** Opening SOURCE MATERIAL block **

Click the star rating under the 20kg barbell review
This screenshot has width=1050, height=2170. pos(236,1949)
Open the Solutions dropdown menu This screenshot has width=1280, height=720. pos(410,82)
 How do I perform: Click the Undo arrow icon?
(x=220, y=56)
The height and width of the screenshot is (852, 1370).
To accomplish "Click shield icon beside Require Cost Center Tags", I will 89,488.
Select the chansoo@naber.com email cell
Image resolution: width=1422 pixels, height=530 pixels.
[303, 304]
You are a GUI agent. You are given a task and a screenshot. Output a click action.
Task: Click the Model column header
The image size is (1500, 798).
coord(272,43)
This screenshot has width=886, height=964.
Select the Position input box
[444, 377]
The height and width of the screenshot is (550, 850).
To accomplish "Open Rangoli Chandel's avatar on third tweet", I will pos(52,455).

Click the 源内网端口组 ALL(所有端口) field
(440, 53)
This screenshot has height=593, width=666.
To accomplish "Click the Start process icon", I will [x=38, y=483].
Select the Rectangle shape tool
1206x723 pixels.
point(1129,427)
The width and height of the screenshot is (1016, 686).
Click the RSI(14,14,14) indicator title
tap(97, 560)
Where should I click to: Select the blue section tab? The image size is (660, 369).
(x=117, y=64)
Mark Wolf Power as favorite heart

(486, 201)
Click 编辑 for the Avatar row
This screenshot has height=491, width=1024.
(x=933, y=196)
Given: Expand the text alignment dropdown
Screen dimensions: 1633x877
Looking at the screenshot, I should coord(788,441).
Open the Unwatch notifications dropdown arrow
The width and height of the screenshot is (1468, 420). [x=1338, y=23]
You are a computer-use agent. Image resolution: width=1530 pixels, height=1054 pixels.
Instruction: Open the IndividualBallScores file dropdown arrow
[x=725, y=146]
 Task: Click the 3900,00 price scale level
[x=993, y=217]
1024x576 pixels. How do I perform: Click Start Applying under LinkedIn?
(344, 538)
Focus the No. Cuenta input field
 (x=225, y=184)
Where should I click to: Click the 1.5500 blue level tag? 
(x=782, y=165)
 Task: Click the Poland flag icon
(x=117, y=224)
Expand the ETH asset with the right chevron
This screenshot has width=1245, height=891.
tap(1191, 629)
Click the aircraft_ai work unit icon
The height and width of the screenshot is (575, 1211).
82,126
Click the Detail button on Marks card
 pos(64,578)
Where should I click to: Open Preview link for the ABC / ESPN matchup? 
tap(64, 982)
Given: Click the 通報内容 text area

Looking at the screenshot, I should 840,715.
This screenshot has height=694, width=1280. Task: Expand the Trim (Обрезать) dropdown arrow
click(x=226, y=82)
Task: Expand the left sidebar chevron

** Closing SOURCE MATERIAL block **

PROBLEM TO SOLVE:
Each line shown above must be repeated exactly.

EXPECTED ANSWER:
Click the star rating under the 20kg barbell review
This screenshot has width=1050, height=2170. pos(236,1949)
Open the Solutions dropdown menu This screenshot has width=1280, height=720. pos(410,82)
 How do I perform: Click the Undo arrow icon?
(x=220, y=56)
The height and width of the screenshot is (852, 1370).
To accomplish "Click shield icon beside Require Cost Center Tags", I will 89,488.
Select the chansoo@naber.com email cell
Image resolution: width=1422 pixels, height=530 pixels.
[303, 304]
You are a GUI agent. You are given a task and a screenshot. Output a click action.
Task: Click the Model column header
The image size is (1500, 798).
coord(272,43)
This screenshot has width=886, height=964.
Select the Position input box
[444, 377]
The height and width of the screenshot is (550, 850).
To accomplish "Open Rangoli Chandel's avatar on third tweet", I will pos(52,455).

Click the 源内网端口组 ALL(所有端口) field
(440, 53)
This screenshot has height=593, width=666.
To accomplish "Click the Start process icon", I will [x=38, y=483].
Select the Rectangle shape tool
1206x723 pixels.
point(1129,427)
The width and height of the screenshot is (1016, 686).
Click the RSI(14,14,14) indicator title
tap(97, 560)
Where should I click to: Select the blue section tab? The image size is (660, 369).
(x=117, y=64)
Mark Wolf Power as favorite heart

(486, 201)
Click 编辑 for the Avatar row
This screenshot has height=491, width=1024.
(x=933, y=196)
Given: Expand the text alignment dropdown
Screen dimensions: 1633x877
Looking at the screenshot, I should coord(788,441).
Open the Unwatch notifications dropdown arrow
The width and height of the screenshot is (1468, 420). [x=1338, y=23]
You are a computer-use agent. Image resolution: width=1530 pixels, height=1054 pixels.
Instruction: Open the IndividualBallScores file dropdown arrow
[x=725, y=146]
 Task: Click the 3900,00 price scale level
[x=993, y=217]
1024x576 pixels. How do I perform: Click Start Applying under LinkedIn?
(344, 538)
Focus the No. Cuenta input field
 (x=225, y=184)
Where should I click to: Click the 1.5500 blue level tag? 
(x=782, y=165)
 Task: Click the Poland flag icon
(x=117, y=224)
Expand the ETH asset with the right chevron
This screenshot has width=1245, height=891.
tap(1191, 629)
Click the aircraft_ai work unit icon
The height and width of the screenshot is (575, 1211).
82,126
Click the Detail button on Marks card
 pos(64,578)
Where should I click to: Open Preview link for the ABC / ESPN matchup? 
tap(64, 982)
Given: Click the 通報内容 text area

Looking at the screenshot, I should 840,715.
This screenshot has height=694, width=1280. Task: Expand the Trim (Обрезать) dropdown arrow
click(x=226, y=82)
Task: Expand the left sidebar chevron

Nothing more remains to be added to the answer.